Il est difficile à dire si Buhari a réussi à apaiser ces inquiétudes et ces critiques lors de sa campagne. Cependant, le deuxième facteur clé, l’implication de Bola Tinubu, dirigeant national de l’APC et homme politique le plus influent du sud-ouest, pourrait cacher les fragilités de la campagne de Buhari. Cependant, son rôle a souvent été remis en question : il a été accusé de soutenir subtilement Atiku, son ami proche, et de préférer se concentrer sur les élections des gouverneurs en mars afin de renforcer son influence dans le sud-ouest.

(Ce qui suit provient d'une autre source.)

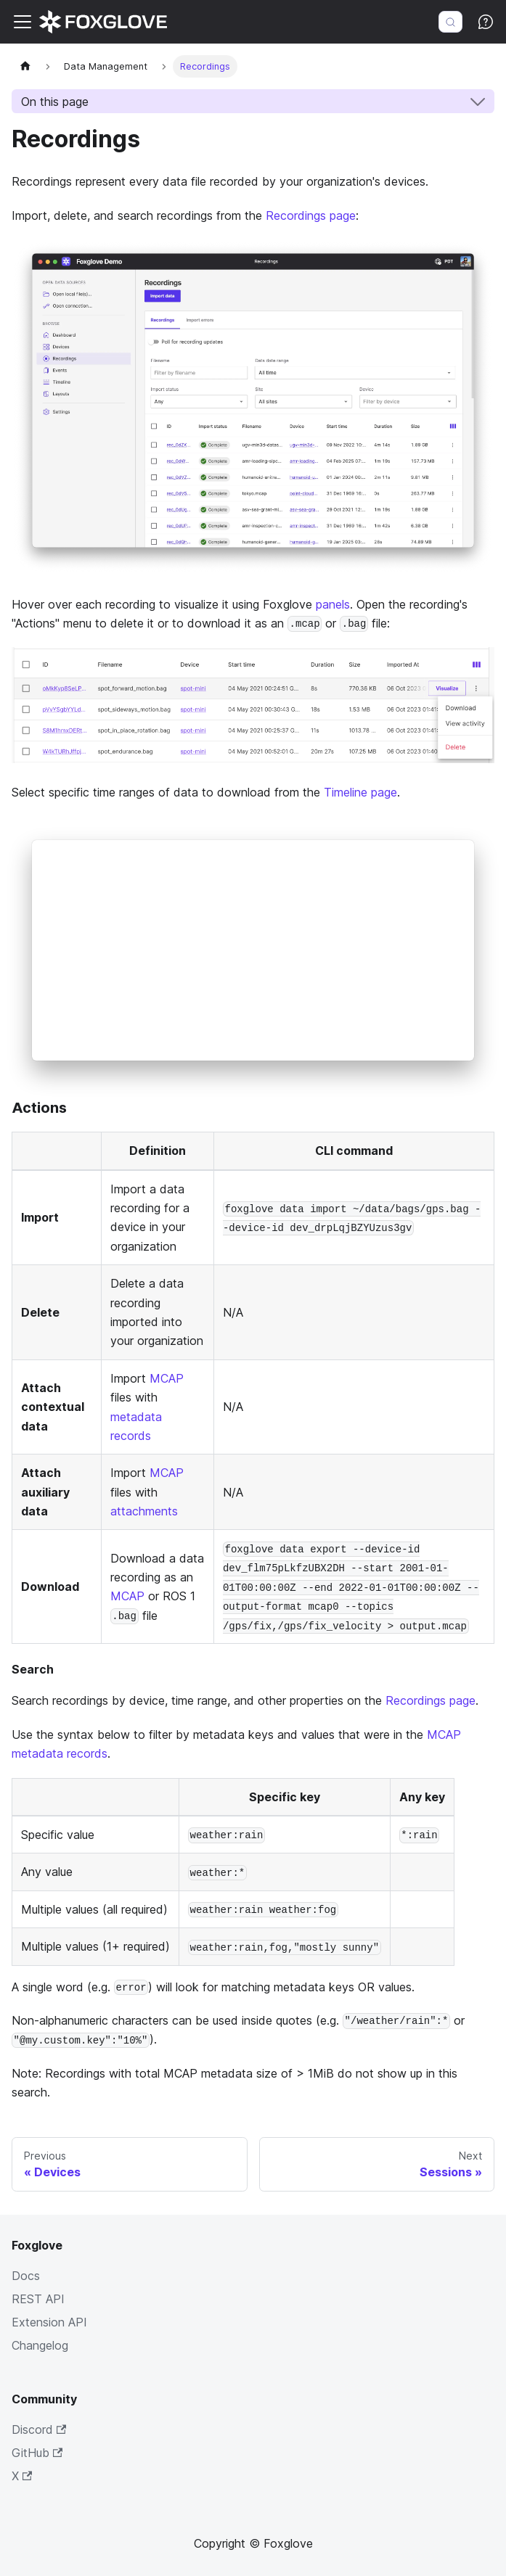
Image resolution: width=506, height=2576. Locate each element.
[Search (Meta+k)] (450, 22)
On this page (55, 101)
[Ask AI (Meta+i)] (485, 22)
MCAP (167, 1378)
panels (333, 604)
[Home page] (25, 66)
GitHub (37, 2452)
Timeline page (360, 792)
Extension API (49, 2322)
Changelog (40, 2345)
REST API (38, 2299)
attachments (144, 1511)
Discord (39, 2429)
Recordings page (311, 215)
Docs (26, 2275)
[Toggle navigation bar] (22, 22)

La mobilisation de la population par chacun des candidats et par leurs alliés sera impérative pour la victoire, et c’est ici que Buhari semble avoir l’avantage. Il est encore trop tôt pour dire si le report aura un impact sur la participation. Si les nigérians, désenchantés ou ayant déjà fait leurs déplacements pour voter le 16 février ne se mobilisent pas la semaine prochaine, une victoire de Buhari semble plus probable. Par contre, si les citoyens, outragés par ce qu’ils considèrent comme un affront à la démocratie, se mobilisent le 23 février la candidature d’Atiku sera renforcée. Il est intéressant de noter que les deux partis ont critiqué la commission électorale et ont affirmé que le report favorisera l’autre. Il est encore trop tôt pour dire qui profitera du report, mais la capacité de définir le discours autour du report pourrait être la différence entre le gagnant et le perdant.
Perspectives :
- En plus de l’importance des enjeux, les possibilités de manipulation électorale et de rejet du résultat par le candidat perdant, le report pourra entraîner des violences électorales.

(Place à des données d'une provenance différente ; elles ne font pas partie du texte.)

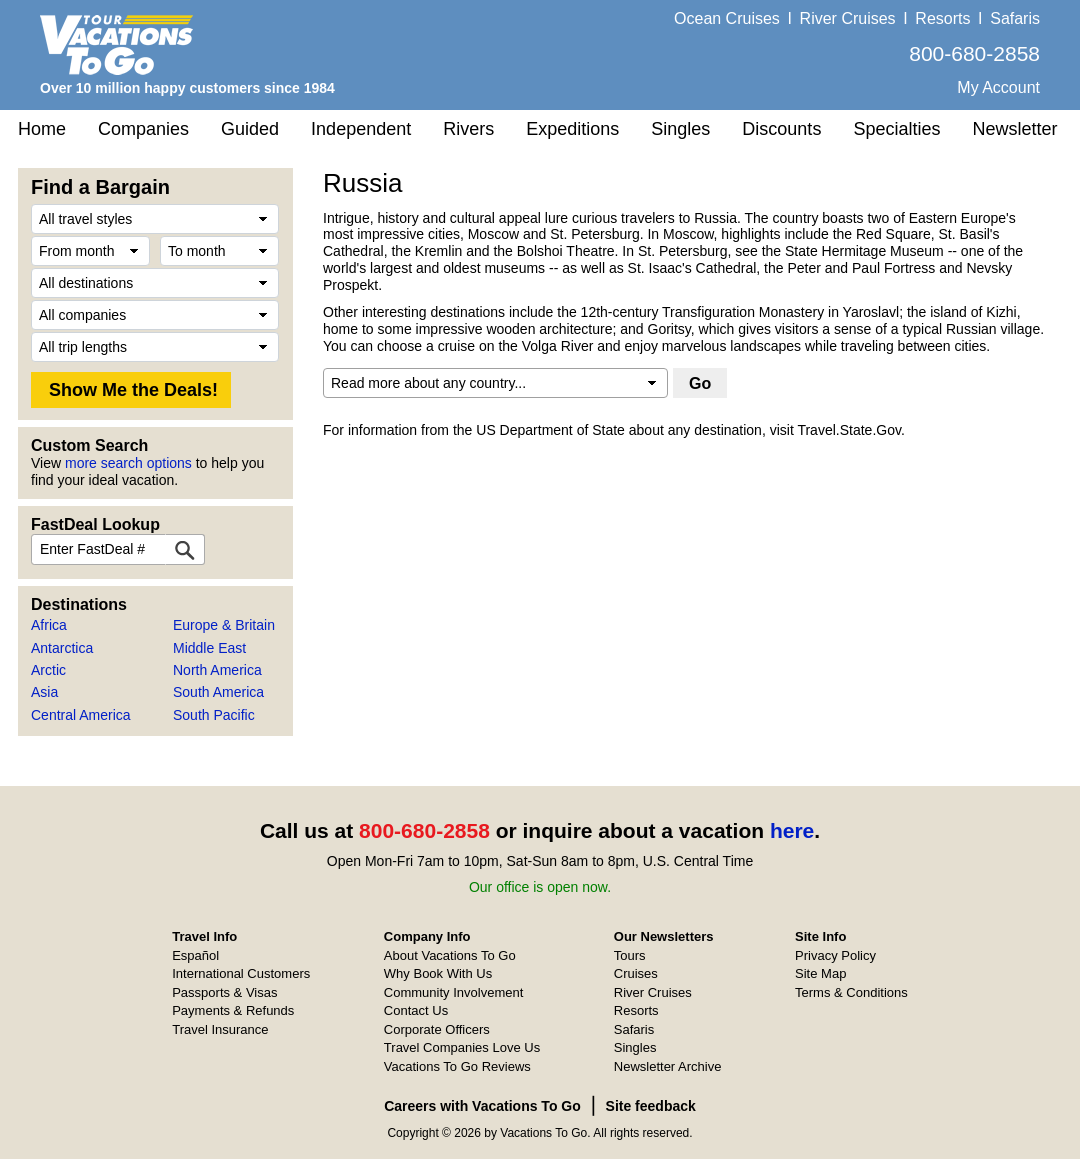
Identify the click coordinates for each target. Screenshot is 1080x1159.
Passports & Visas (224, 992)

- Le 9 mars 2019, les Nigérians éliront leurs gouverneurs, très influents, qui pourront renforcer ou contrebalancer le président.
- Une victoire d’un candidat d’un troisième parti aux présidentielles est très peu probable, mais une victoire aux élections des gouverneurs est possible. Un bon résultat renforcerait leur projet de construire une alternative aux puissances politiques traditionnelles. Une victoire de Buhari verrait une continuité et une intensification de la lutte contre la corruption ; toute absence médicale permettra à son vice-président de mener certaines réformes. Une victoire d’Atiku mènerait à une politique plus libérale cherchant à stimuler l’économie et à encourager les investissements privés. Une partie de la population pourrait accepter une potentielle augmentation de la corruption si elle est accompagnée d’une croissance économique.
Sources :
- AKWAGYIRAM Alexis et MCNEILL Ryan, Nomads and Farmers in Fight for Nigeria’s Heartland, Reuters, 19 décembre 2018.
- WALLACE Paul et DULUE Mbachu, Thatcher-Loving Nigeria Candidate Plans to Overhaul Economy, Bloomberg, 17 janvier 2019.